Four children (25%) had maintained oral feeding in parallel to a feeding tube at the request of their families. They later showed clinical and radiologic evidence of aspirations regardless of food consistency and swallowing techniques, as well as aspiration pneumonia and lung collapse. They were advised to cease oral feeding.
“While preserving eating skills is important, our findings emphasize that additional research on swallowing functions in [treated type 1] patients is required, and that assessment of swallowing function and family counseling should be routinely provided to them,” the team wrote.
Scoliosis was present in five children at baseline (25%), all of whom were receiving ventilatory support.

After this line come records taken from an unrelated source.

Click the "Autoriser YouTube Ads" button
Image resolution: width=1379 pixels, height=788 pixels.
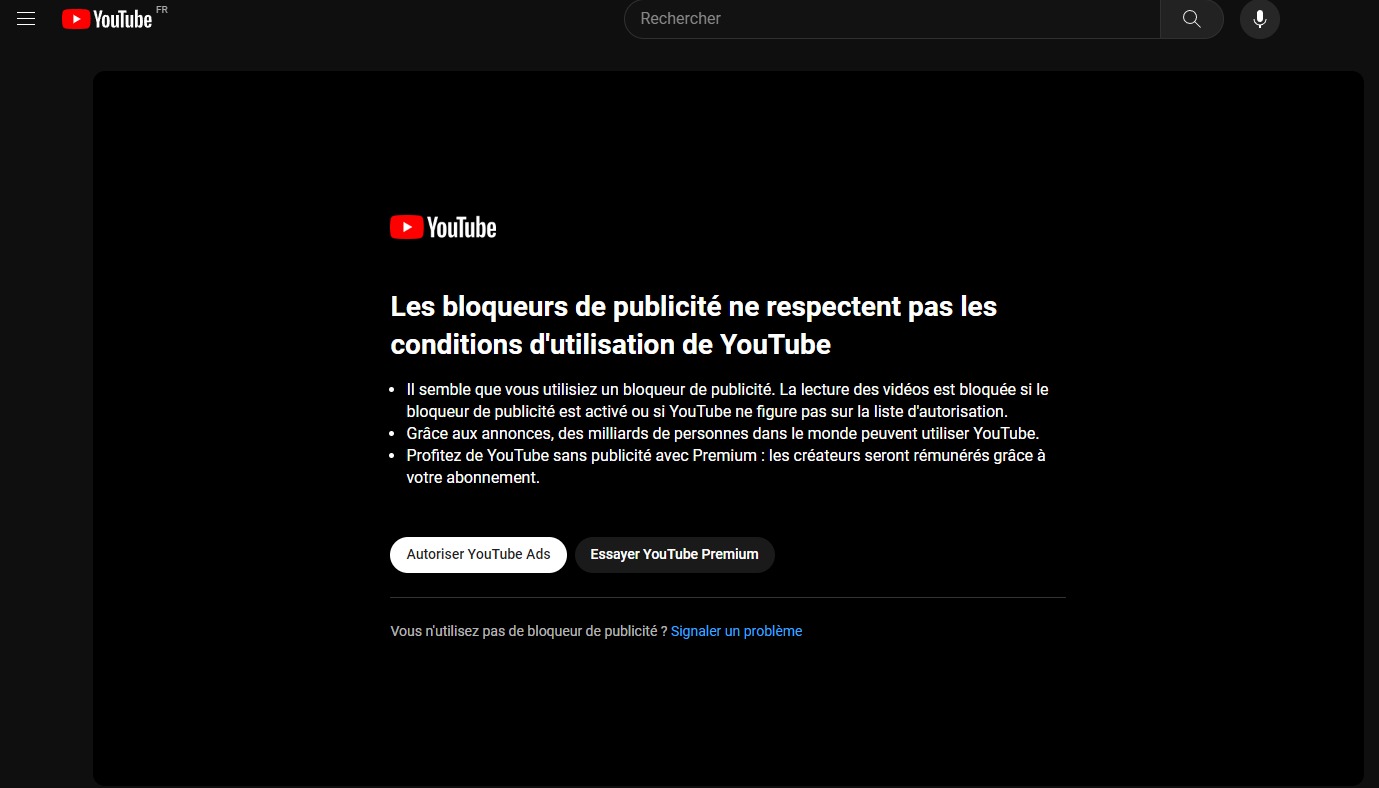click(x=478, y=554)
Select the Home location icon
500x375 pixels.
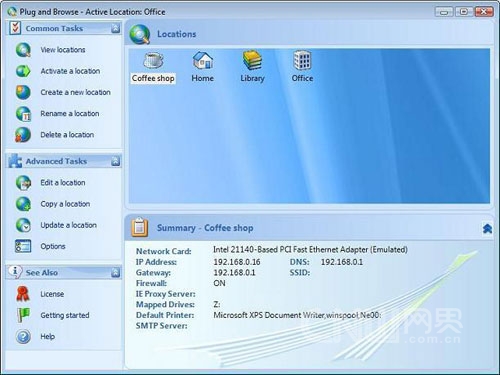(203, 60)
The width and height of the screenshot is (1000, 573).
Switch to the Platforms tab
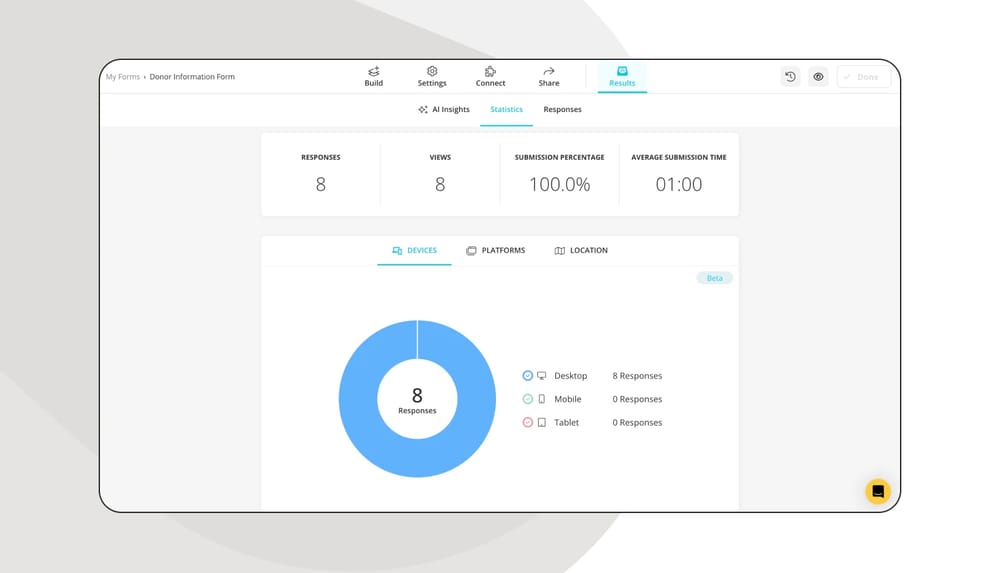(496, 251)
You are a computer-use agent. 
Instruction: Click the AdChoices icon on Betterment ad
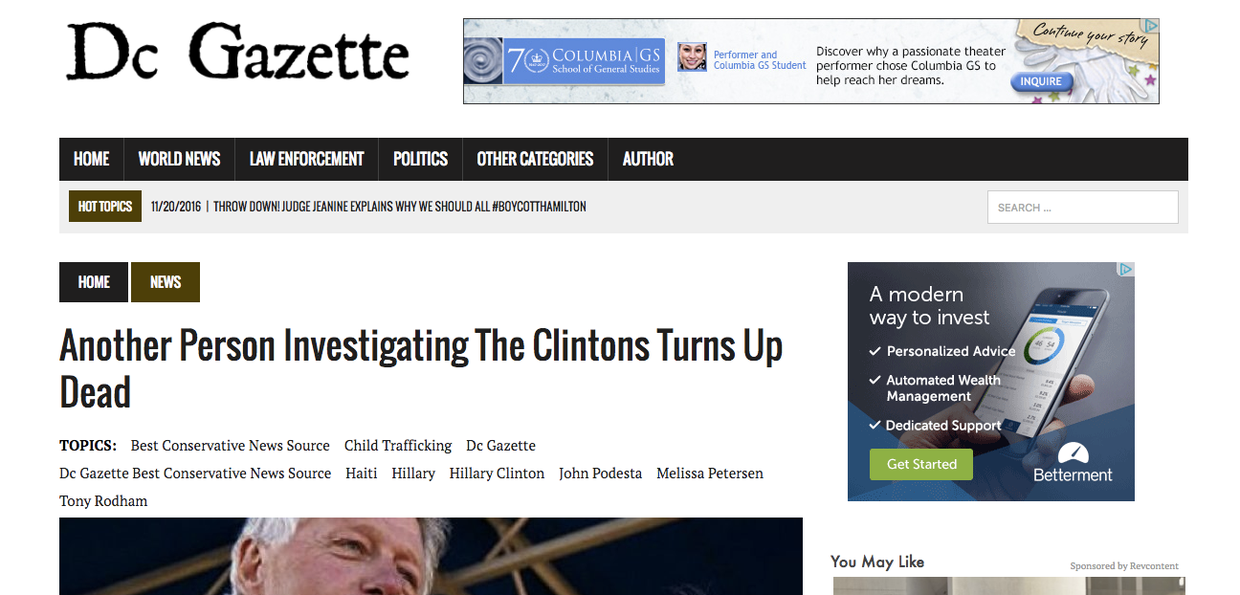click(x=1127, y=268)
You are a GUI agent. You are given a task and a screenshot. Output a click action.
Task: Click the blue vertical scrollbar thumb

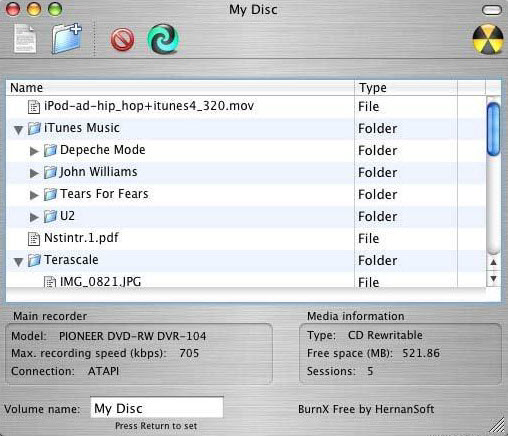tap(493, 129)
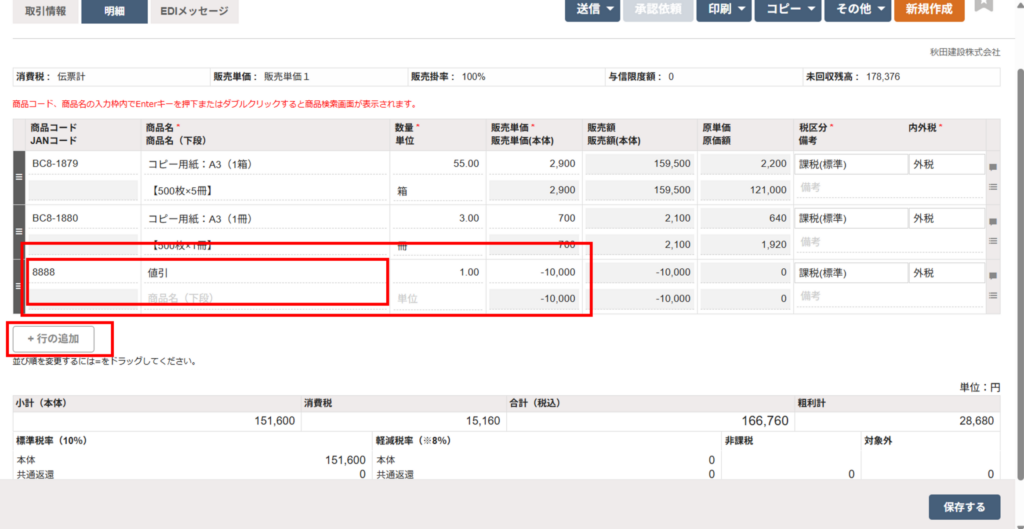The width and height of the screenshot is (1024, 529).
Task: Click the 保存する button
Action: (x=964, y=507)
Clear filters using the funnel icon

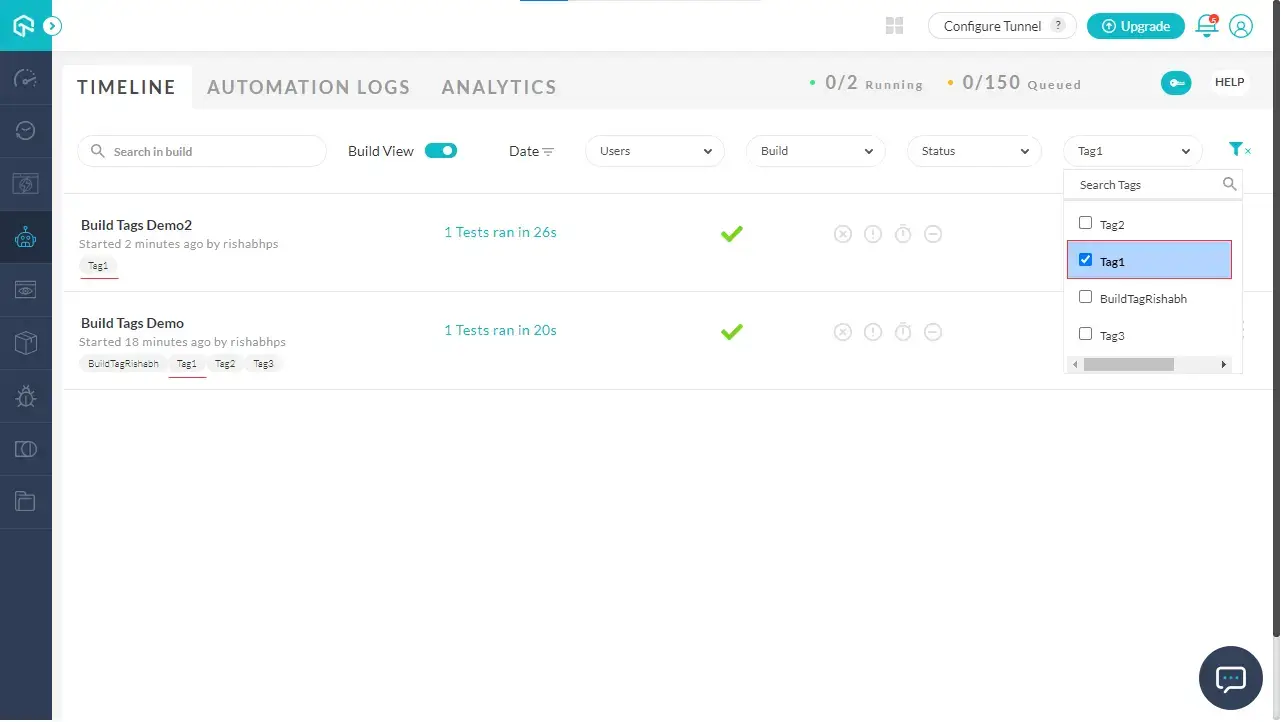point(1238,150)
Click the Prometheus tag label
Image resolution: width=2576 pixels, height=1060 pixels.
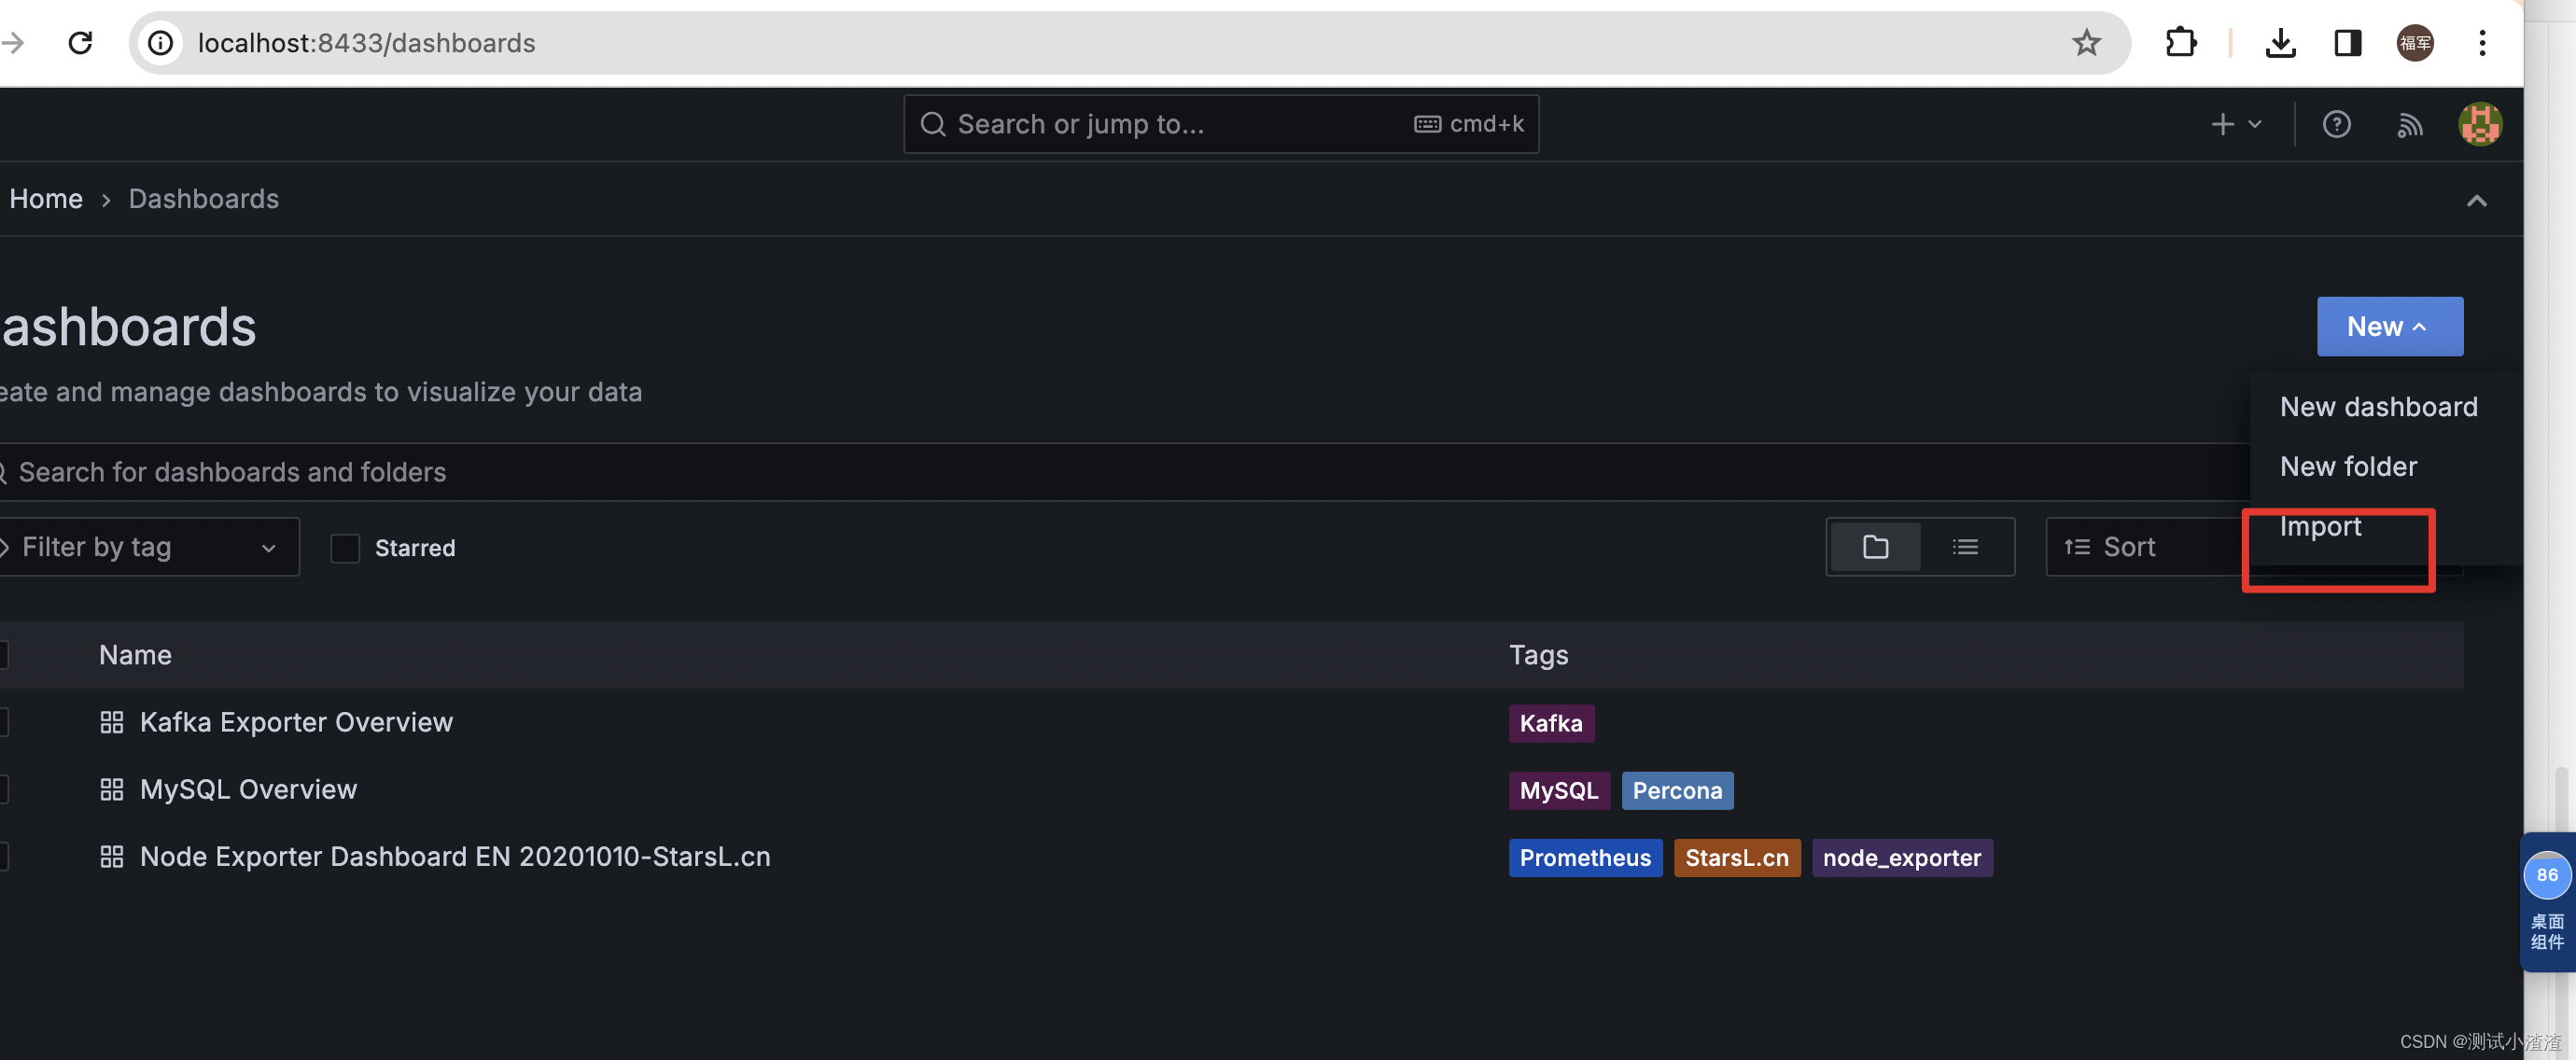click(x=1584, y=858)
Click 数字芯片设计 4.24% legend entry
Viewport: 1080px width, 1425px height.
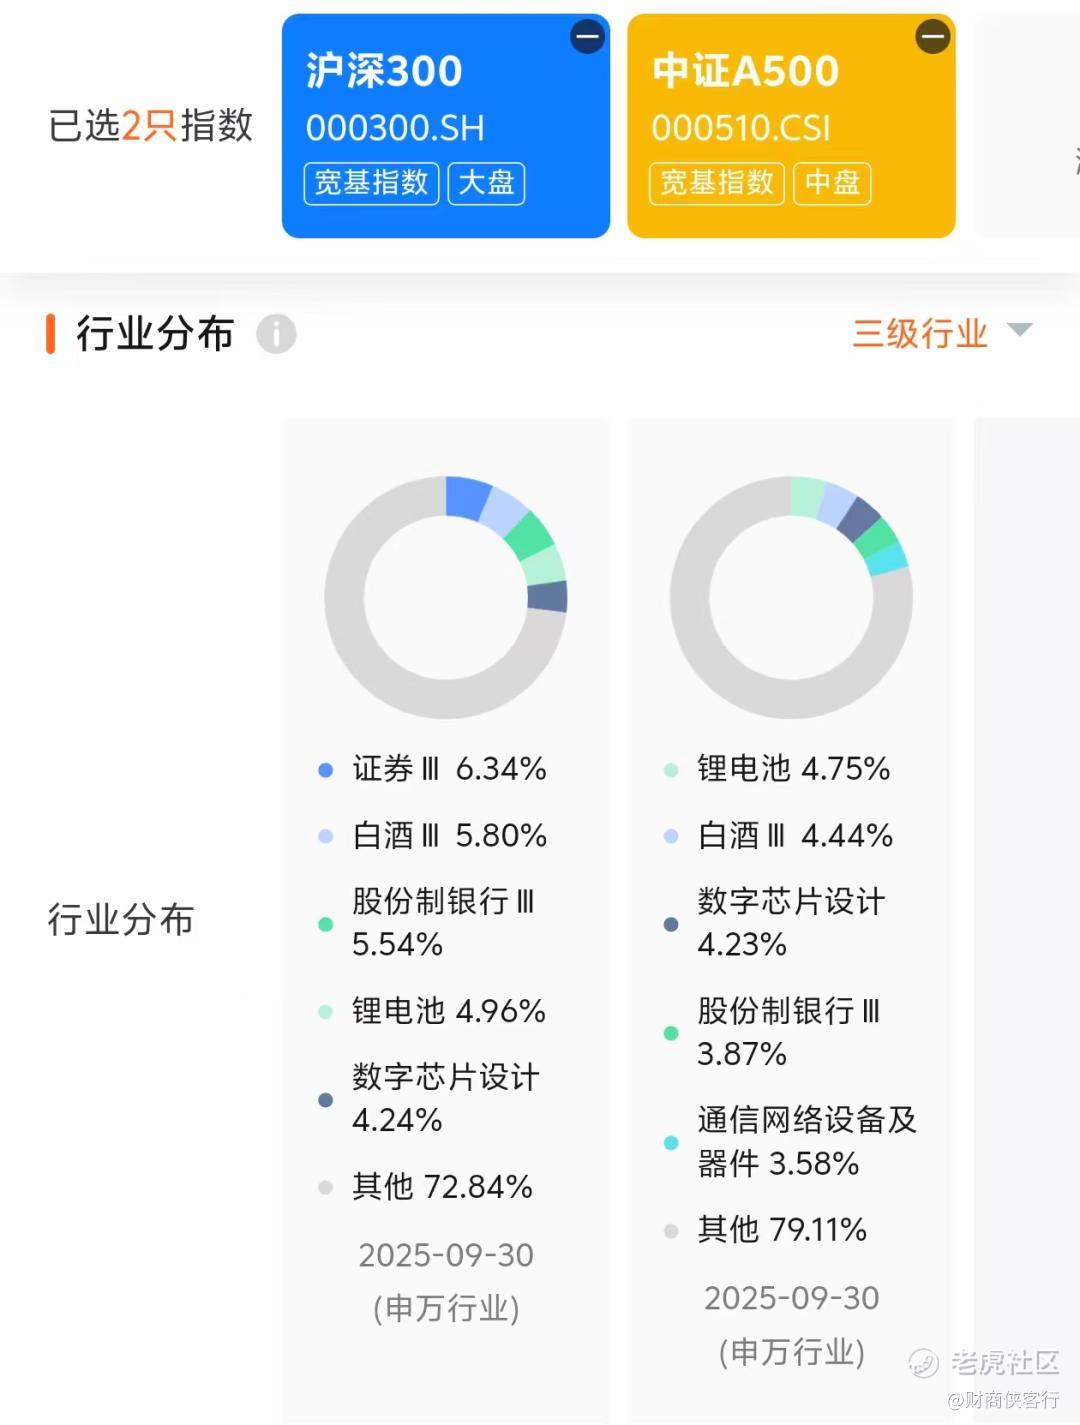444,1098
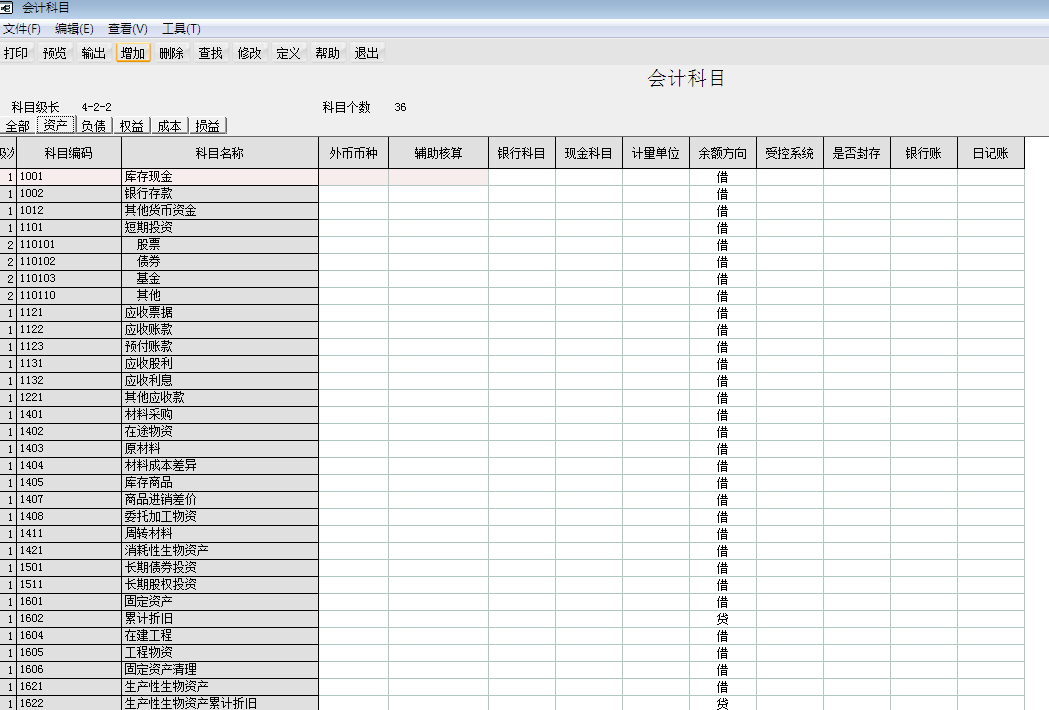The height and width of the screenshot is (710, 1049).
Task: Click the 修改 (Modify) toolbar button
Action: pyautogui.click(x=250, y=53)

After three years, severe scoliosis evolved in 15 of 17 (88%) patients, four of whom had undergone corrective spine surgery and three being scheduled for surgery.
All four children who underwent scoliosis surgery recovered uneventfully, with the youngest having it at 2 years of age.
“The importance of early age corrective surgery is related to the limited period when [SMA type 1] patients have sufficient lung capacity to successfully undergo such major surgery and thereby maximize their chest wall growth potential,” the researchers wrote.
These findings highlight that Spinraza-treated type 1 children “may sustain facial deformities, feeding problems, and severe scoliosis, all of which affect their respiratory system,” the team wrote.
“These increasingly growing issues make it incumbent upon us to provide tight surveillance and prompt intervention in treated [SMA type 1] patients as well as coordinate expectations with the patients and their families,” they added.